Monday, 7 June 2010

so long, Mrs P (Die bitch, die)

Mrs P was always old to us.  She died yesterday, aged 97, leaving a daughter in her sixties who has spent most of the last 25 years looking after her.

Mrs P’s husband died about 25 years ago, her daughter’s husband about 10 years ago.  They lived half a dozen houses apart on the small crescent road.  Mrs P was her daughter, Val’s reason for living and the bain of her life.  Old forever, she suffered dementia, delusions and confusion.  Although she retained reasonable mobility, she needed help and depended on her daughter for everything.  There was never any talk of a Residential Home.  In return her daughter had little semblance of a life after her own husband died, emotion invested in alcohol and small yapping, spoiled dogs, until the hurt suffered in losing that was too great to get another.

A trip to the nearest small town would cause dizzying confusion and worry.  A drive to the nearest large city had to be plotted and planned and timed.  It would still paralyse with worry.  She shut herself in, was intimidated by invitations as far afield as next door on Christmas Day, went to bed at 7 o clock after a bottle of wine.  She went nowhere and did nothing, except tend to her mother for 25 years.

The time before last that I returned home, I opened their garden gates.  Val returned from ferrying her mother somewhere.  I smiled as the car rolled past me and down the driveway.  Mrs P smiled back, glazed, who knows where, and her daughter waved her gratitude.  Did Mrs P know who I was when she smiled?  One of the boys from next door to her Val, one of those small boys, a man, a young man, a middle-aged man now?  Who knew?  Ageless.  It all blurred.

She had a stroke a week ago but clung on with the same belligerence she lived her life.

Is she still not dead?
we whispered whenever we returned.
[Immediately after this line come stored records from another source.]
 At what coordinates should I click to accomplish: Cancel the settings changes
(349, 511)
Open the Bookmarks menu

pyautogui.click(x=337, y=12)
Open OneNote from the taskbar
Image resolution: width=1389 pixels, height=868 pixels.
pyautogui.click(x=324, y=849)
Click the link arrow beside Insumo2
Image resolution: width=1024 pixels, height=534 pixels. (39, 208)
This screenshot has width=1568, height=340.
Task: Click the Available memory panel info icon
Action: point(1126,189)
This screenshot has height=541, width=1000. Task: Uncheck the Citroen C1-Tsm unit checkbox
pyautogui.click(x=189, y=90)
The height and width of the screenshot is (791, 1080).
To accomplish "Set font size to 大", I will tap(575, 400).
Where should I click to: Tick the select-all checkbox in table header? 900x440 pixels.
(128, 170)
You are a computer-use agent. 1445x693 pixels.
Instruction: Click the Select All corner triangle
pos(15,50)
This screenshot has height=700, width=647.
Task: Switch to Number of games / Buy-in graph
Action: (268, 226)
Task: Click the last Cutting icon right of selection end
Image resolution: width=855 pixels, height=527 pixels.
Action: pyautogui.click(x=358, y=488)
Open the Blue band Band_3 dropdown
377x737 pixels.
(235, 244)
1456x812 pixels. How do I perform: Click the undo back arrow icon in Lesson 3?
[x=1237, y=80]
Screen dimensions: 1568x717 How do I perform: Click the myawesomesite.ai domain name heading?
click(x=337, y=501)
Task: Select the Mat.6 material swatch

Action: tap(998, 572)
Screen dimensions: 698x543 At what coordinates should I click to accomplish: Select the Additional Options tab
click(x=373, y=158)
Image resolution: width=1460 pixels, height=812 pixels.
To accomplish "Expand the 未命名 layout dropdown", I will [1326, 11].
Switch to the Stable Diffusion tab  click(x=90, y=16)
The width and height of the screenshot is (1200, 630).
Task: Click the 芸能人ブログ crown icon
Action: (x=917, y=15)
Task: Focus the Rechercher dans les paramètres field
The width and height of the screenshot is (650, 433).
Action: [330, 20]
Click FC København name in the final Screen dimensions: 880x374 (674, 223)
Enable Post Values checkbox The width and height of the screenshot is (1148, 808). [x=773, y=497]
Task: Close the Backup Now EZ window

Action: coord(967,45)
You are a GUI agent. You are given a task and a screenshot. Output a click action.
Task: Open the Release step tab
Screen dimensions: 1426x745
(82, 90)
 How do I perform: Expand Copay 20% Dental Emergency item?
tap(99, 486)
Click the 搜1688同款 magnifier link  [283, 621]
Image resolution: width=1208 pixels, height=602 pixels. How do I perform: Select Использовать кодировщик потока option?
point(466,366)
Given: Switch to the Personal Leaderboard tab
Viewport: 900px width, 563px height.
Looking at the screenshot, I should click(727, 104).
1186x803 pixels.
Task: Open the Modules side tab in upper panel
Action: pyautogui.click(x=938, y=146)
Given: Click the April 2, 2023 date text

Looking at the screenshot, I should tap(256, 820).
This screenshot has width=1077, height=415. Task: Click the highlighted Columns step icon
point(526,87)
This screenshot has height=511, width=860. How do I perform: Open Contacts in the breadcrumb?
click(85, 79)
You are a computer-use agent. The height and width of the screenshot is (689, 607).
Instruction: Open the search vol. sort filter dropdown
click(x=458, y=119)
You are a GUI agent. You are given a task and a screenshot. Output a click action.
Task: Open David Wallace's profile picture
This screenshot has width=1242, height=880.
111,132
She must be, what, two hundred and thirty six now?

And if we were this amazed at her longevity, us who saw her only a handful of times in passing from year to year – long had passed the days when, passing with the dog, you would be obliged to stop and chat – then what of her poor shackled daughter?

Die bitch, die!  Give me back at least some life!


“The doctors told us they expected her to die a week ago,” Val had told us over the garden fence, red eyed, red faced, those burst and battle-weary blood vessels in her rosy cheeks splitting some more.  “But she stuck it out right to the end.”